### [PROMPT]
The entries are to be output in full, word for word.

─── EXCERPTED RECORDS

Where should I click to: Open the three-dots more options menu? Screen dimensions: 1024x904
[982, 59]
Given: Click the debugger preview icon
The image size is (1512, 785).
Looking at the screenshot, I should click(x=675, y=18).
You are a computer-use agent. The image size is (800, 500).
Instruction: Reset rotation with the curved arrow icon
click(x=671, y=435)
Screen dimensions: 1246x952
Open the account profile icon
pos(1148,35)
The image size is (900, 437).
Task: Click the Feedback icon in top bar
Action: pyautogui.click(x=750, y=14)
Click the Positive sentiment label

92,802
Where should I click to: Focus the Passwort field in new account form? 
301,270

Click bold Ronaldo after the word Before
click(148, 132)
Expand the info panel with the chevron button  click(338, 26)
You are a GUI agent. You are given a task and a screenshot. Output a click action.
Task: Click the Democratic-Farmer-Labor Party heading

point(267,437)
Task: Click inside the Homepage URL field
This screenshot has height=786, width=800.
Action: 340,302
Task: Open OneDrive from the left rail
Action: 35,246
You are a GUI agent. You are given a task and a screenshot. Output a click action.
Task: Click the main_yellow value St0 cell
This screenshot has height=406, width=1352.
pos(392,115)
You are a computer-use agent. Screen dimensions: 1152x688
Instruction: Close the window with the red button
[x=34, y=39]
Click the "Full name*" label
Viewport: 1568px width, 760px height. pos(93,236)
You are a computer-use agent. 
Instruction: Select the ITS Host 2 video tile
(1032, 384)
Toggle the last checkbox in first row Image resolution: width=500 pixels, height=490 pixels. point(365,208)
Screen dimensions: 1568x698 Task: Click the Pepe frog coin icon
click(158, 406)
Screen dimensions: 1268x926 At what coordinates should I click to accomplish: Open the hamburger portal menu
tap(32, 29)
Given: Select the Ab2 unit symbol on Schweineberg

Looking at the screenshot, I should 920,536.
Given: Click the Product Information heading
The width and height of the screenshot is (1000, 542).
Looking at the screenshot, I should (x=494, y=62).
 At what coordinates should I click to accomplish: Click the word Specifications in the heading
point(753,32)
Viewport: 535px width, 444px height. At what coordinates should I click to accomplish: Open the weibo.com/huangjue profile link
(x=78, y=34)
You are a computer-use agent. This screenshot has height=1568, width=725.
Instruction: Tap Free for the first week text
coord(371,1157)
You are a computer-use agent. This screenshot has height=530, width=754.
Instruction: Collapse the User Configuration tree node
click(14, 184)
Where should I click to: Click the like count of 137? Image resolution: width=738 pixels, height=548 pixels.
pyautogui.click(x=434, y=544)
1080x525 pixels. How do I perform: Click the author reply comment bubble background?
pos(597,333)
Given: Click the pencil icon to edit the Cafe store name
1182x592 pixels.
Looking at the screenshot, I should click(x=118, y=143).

──────

### [ANSWER SECTION]
Where should I click to: Open the three-dots more options menu? Screen dimensions: 1024x904
[982, 59]
Given: Click the debugger preview icon
The image size is (1512, 785).
Looking at the screenshot, I should click(x=675, y=18).
You are a computer-use agent. The image size is (800, 500).
Instruction: Reset rotation with the curved arrow icon
click(x=671, y=435)
Screen dimensions: 1246x952
Open the account profile icon
pos(1148,35)
The image size is (900, 437).
Task: Click the Feedback icon in top bar
Action: pyautogui.click(x=750, y=14)
Click the Positive sentiment label

92,802
Where should I click to: Focus the Passwort field in new account form? 
301,270

Click bold Ronaldo after the word Before
click(148, 132)
Expand the info panel with the chevron button  click(338, 26)
You are a GUI agent. You are given a task and a screenshot. Output a click action.
Task: Click the Democratic-Farmer-Labor Party heading

point(267,437)
Task: Click inside the Homepage URL field
This screenshot has height=786, width=800.
Action: 340,302
Task: Open OneDrive from the left rail
Action: 35,246
You are a GUI agent. You are given a task and a screenshot. Output a click action.
Task: Click the main_yellow value St0 cell
This screenshot has height=406, width=1352.
pos(392,115)
You are a computer-use agent. Screen dimensions: 1152x688
Instruction: Close the window with the red button
[x=34, y=39]
Click the "Full name*" label
Viewport: 1568px width, 760px height. pos(93,236)
You are a computer-use agent. 
Instruction: Select the ITS Host 2 video tile
(1032, 384)
Toggle the last checkbox in first row Image resolution: width=500 pixels, height=490 pixels. point(365,208)
Screen dimensions: 1568x698 Task: Click the Pepe frog coin icon
click(158, 406)
Screen dimensions: 1268x926 At what coordinates should I click to accomplish: Open the hamburger portal menu
tap(32, 29)
Given: Select the Ab2 unit symbol on Schweineberg

Looking at the screenshot, I should 920,536.
Given: Click the Product Information heading
The width and height of the screenshot is (1000, 542).
Looking at the screenshot, I should (x=494, y=62).
 At what coordinates should I click to accomplish: Click the word Specifications in the heading
point(753,32)
Viewport: 535px width, 444px height. At what coordinates should I click to accomplish: Open the weibo.com/huangjue profile link
(x=78, y=34)
You are a computer-use agent. This screenshot has height=1568, width=725.
Instruction: Tap Free for the first week text
coord(371,1157)
You are a computer-use agent. This screenshot has height=530, width=754.
Instruction: Collapse the User Configuration tree node
click(14, 184)
Where should I click to: Click the like count of 137? Image resolution: width=738 pixels, height=548 pixels.
pyautogui.click(x=434, y=544)
1080x525 pixels. How do I perform: Click the author reply comment bubble background?
pos(597,333)
Given: Click the pencil icon to edit the Cafe store name
1182x592 pixels.
Looking at the screenshot, I should click(x=118, y=143).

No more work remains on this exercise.